Return exactly the listing's lines, from its first line to the line holding "You are a computer-use agent. The", ends included.
───── WORKING DATA
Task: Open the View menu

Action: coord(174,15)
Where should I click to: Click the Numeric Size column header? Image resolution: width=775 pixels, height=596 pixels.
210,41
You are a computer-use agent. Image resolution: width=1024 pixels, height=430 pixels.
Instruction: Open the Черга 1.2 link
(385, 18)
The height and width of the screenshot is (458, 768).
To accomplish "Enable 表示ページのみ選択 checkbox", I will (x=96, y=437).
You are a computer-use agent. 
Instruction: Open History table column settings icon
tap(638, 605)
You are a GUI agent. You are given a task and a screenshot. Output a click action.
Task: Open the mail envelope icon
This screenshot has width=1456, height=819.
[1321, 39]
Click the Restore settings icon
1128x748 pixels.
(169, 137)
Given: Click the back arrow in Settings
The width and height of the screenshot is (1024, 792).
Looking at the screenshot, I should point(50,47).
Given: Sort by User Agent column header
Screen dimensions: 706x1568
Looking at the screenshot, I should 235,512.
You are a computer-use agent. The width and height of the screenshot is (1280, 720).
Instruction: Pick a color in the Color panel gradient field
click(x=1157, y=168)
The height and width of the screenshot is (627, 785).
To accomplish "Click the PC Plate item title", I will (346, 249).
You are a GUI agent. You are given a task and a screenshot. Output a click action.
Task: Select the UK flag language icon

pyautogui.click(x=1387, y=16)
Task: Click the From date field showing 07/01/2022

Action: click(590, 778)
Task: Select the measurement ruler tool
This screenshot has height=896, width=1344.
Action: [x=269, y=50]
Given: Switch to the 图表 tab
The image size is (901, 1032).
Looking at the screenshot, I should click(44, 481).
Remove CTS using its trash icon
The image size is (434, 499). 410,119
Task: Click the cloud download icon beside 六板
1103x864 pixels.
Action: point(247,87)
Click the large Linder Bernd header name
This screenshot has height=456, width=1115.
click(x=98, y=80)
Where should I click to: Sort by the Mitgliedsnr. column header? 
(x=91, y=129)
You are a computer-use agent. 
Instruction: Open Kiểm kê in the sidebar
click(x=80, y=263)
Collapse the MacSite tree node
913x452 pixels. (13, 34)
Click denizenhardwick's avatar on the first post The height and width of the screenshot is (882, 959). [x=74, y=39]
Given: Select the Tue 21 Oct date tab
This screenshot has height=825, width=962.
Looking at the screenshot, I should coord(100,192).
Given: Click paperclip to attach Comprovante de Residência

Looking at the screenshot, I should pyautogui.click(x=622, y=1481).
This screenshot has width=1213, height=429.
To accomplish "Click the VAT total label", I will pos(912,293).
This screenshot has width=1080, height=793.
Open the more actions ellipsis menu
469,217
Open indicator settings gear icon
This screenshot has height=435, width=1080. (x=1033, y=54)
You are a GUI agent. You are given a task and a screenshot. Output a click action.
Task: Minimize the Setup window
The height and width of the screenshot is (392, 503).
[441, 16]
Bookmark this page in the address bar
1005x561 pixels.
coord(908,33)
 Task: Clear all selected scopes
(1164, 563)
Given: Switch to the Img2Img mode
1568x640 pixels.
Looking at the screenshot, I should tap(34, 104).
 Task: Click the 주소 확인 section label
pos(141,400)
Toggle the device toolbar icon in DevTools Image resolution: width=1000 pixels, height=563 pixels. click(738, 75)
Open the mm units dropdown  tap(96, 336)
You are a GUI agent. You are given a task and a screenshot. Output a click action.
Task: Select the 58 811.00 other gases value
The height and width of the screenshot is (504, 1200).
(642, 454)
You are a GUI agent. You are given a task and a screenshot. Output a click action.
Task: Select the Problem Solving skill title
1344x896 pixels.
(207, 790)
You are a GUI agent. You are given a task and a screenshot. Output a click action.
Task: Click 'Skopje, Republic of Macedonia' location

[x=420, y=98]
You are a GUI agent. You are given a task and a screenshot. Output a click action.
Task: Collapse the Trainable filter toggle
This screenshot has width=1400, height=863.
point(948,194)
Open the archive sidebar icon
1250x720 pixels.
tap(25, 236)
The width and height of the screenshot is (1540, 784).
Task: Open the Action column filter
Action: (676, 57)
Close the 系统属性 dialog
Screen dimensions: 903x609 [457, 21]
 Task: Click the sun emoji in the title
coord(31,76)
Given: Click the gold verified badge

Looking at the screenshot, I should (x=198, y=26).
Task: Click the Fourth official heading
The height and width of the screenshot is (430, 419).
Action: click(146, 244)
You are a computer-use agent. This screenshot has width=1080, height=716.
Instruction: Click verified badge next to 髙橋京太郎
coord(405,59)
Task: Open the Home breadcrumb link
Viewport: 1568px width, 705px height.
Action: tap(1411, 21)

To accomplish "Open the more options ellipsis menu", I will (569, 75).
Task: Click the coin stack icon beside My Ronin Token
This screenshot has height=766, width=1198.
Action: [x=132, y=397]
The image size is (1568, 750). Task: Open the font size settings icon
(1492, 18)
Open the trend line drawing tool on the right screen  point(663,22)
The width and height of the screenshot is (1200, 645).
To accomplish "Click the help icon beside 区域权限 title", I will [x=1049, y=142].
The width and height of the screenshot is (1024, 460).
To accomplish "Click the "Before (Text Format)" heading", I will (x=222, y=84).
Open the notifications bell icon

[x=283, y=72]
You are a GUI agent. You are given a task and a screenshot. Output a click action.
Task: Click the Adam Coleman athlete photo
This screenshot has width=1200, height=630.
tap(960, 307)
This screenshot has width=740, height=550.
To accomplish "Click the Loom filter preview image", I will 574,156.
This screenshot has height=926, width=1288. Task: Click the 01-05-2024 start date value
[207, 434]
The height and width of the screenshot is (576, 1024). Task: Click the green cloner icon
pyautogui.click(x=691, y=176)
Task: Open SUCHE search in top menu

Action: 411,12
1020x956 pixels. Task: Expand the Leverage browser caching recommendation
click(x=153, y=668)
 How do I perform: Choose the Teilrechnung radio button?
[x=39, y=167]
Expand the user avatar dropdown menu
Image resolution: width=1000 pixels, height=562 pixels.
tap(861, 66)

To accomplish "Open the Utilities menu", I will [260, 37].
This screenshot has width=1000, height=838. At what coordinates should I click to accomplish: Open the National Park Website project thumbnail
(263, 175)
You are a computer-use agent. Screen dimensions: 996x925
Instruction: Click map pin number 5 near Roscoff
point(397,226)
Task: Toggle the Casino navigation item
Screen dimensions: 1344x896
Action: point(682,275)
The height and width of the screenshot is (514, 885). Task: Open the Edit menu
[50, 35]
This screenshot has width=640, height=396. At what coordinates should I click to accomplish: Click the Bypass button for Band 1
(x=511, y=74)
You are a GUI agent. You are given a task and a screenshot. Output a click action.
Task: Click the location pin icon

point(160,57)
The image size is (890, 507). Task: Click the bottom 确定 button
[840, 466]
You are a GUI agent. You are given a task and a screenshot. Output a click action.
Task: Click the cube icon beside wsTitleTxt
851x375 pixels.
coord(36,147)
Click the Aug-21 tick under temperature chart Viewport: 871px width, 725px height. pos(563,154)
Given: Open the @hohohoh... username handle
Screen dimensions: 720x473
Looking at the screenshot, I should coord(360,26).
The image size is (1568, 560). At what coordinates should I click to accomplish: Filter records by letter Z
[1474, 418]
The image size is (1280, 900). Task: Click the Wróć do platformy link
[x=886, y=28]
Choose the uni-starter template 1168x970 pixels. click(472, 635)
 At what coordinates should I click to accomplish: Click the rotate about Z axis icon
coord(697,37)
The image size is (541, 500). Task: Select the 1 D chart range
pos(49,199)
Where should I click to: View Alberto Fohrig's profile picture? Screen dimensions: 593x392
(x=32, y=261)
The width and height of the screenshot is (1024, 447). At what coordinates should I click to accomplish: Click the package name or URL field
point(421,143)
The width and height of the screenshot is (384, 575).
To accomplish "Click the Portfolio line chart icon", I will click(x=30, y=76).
──────────
OUTPUT BELOW:
Task: Open the View menu

Action: coord(174,15)
Where should I click to: Click the Numeric Size column header? Image resolution: width=775 pixels, height=596 pixels.
210,41
You are a computer-use agent. Image resolution: width=1024 pixels, height=430 pixels.
Instruction: Open the Черга 1.2 link
(385, 18)
The height and width of the screenshot is (458, 768).
To accomplish "Enable 表示ページのみ選択 checkbox", I will (x=96, y=437).
You are a computer-use agent. 
Instruction: Open History table column settings icon
tap(638, 605)
You are a GUI agent. You are given a task and a screenshot. Output a click action.
Task: Open the mail envelope icon
This screenshot has width=1456, height=819.
[1321, 39]
Click the Restore settings icon
1128x748 pixels.
(169, 137)
Given: Click the back arrow in Settings
The width and height of the screenshot is (1024, 792).
Looking at the screenshot, I should point(50,47).
Given: Sort by User Agent column header
Screen dimensions: 706x1568
Looking at the screenshot, I should 235,512.
You are a computer-use agent. The width and height of the screenshot is (1280, 720).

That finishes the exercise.